A priority is to rescue weak banks in Spain, where a recent audit put the bailout requirement at 59.3bn euros (£48.3bn; $77.4bn).
But the Greek crisis also looms large, as the EU awaits a key report from the “troika” of international lenders – the ECB, European Commission and International Monetary Fund.
Mr Hollande insisted that “Greece’s presence in the eurozone should not be questioned any more” and Mrs Merkel said the Greek government was “really making an all-out effort” to reform its economy.
Meanwhile, Spain’s main trade unions have called a general strike for 14 November, coinciding with similar protests in Portugal and Greece.
Berlin wanted to apply the brakes over the banking union and much wrangling lies ahead, the BBC’s Europe editor Gavin Hewitt says.
Mrs Merkel insisted on Friday that “the right sequence is important” and added: “It’s already quite an ambitious roadmap.”
Germany had been at odds with the European Commission over the scope of the proposed ECB supervision.

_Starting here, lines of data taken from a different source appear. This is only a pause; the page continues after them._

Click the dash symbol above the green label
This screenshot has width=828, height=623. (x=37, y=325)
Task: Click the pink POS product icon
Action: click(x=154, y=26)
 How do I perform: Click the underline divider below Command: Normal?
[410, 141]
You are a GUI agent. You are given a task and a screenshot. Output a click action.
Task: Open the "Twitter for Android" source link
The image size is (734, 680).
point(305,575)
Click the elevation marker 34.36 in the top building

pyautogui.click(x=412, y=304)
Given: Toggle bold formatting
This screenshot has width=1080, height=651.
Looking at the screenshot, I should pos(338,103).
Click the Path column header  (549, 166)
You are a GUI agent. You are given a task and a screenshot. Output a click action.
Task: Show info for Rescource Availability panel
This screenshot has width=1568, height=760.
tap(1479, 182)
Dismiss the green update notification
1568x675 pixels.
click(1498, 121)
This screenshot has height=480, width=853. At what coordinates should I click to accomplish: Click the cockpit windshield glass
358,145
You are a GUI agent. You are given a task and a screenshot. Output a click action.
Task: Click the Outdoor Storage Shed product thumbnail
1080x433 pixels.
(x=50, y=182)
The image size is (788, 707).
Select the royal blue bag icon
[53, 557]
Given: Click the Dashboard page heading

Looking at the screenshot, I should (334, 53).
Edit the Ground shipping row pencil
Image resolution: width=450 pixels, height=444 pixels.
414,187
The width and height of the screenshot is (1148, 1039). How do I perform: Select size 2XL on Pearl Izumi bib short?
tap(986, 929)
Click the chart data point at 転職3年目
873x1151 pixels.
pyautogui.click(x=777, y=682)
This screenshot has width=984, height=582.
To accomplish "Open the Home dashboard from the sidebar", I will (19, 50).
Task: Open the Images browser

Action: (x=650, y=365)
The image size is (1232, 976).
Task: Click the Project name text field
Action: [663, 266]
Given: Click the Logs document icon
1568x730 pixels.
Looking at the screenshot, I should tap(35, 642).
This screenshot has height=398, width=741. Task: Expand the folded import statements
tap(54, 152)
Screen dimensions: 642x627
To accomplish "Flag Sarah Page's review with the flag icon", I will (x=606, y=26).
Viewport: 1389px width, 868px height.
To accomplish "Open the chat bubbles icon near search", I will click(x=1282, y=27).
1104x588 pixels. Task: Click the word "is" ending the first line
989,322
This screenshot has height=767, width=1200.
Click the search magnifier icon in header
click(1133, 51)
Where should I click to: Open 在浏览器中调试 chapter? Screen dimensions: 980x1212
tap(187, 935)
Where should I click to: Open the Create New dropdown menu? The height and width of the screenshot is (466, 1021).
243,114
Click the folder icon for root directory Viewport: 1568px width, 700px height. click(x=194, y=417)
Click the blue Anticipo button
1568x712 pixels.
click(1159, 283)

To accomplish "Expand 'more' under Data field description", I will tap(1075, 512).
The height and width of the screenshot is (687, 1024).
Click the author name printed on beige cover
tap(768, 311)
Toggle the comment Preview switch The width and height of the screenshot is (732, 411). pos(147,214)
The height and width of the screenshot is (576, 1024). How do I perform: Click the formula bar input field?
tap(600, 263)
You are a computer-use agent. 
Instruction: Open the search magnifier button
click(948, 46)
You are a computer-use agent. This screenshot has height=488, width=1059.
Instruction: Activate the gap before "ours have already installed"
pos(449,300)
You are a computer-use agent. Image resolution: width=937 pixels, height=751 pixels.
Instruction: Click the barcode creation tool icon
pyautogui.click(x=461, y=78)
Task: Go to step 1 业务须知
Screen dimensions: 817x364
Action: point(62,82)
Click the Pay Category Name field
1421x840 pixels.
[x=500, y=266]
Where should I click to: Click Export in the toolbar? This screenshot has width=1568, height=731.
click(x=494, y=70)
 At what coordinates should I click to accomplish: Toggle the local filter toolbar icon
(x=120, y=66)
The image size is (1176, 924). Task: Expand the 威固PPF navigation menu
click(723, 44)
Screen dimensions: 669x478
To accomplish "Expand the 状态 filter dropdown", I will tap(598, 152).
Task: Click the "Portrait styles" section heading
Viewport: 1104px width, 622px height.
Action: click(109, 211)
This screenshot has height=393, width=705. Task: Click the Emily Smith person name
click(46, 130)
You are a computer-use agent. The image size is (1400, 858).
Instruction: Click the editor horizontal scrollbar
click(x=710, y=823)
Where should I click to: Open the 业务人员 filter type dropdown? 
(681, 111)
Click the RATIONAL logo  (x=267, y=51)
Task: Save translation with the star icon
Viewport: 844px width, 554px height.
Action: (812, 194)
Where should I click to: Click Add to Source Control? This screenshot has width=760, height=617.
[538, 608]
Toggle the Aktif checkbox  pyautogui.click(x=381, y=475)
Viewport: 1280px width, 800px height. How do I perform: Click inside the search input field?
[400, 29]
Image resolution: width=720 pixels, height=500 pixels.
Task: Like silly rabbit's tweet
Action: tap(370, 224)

All the eurozone banks will be included – but Germany had wanted it limited to the biggest, “systemic” banks.
Previously, the German government has expressed a desire to retain supervisory responsibility within Germany over the country’s Landesbanks – state-owned banks that play a key role in the economies and state finances of Germany’s federal regions.
European Council President Herman Van Rompuy said the 27 EU leaders had agreed to set up “a Single Supervisory Mechanism [SSM], to prevent banking risks and cross-border contagion from emerging”.
“Once this is agreed, the SSM could probably be effectively operational in the course of 2013,” he said.
With new supervisory powers the ECB would be able to act early on to prevent a systemically dangerous accumulation of debt on a bank’s balance sheets.
ECB supervision will not extend to the UK – Europe’s main financial centre, but outside the euro.
However, the BBC’s Business editor Robert Peston says there is now a serious risk that the UK will always be outvoted when decisions are taken on the regulation of banking and finance in the EU as a whole.
It is more than a theoretical possibility that the interests of the UK and City of London in shaping financial rules will be systematically ignored or overridden, he says. The UK also wants safeguards to protect the powers of the Bank of England.
Mrs Merkel said the agreement was that “banks must be supervised in a differentiated way. That means that some will be direct… at the ECB level and others indirectly, via the national authorities.”
She also said that ECB President Mario Draghi had told her it would be some months before the ECB was ready to take on its new role.
Fraught with complications
The leaders agreed that the ECB’s new supervisory function would be strictly separated from its role in setting monetary policy.
The banking union plan is fraught with legal complications, as it would give more powers to the ECB and possibly weaken those of national regulators.
There is speculation that it could lead to treaty changes – something that has caused big headaches for the EU in the past.
The EU Commission said the arrangement would be “as inclusive as legally possible for non-euro members to join if they want to”.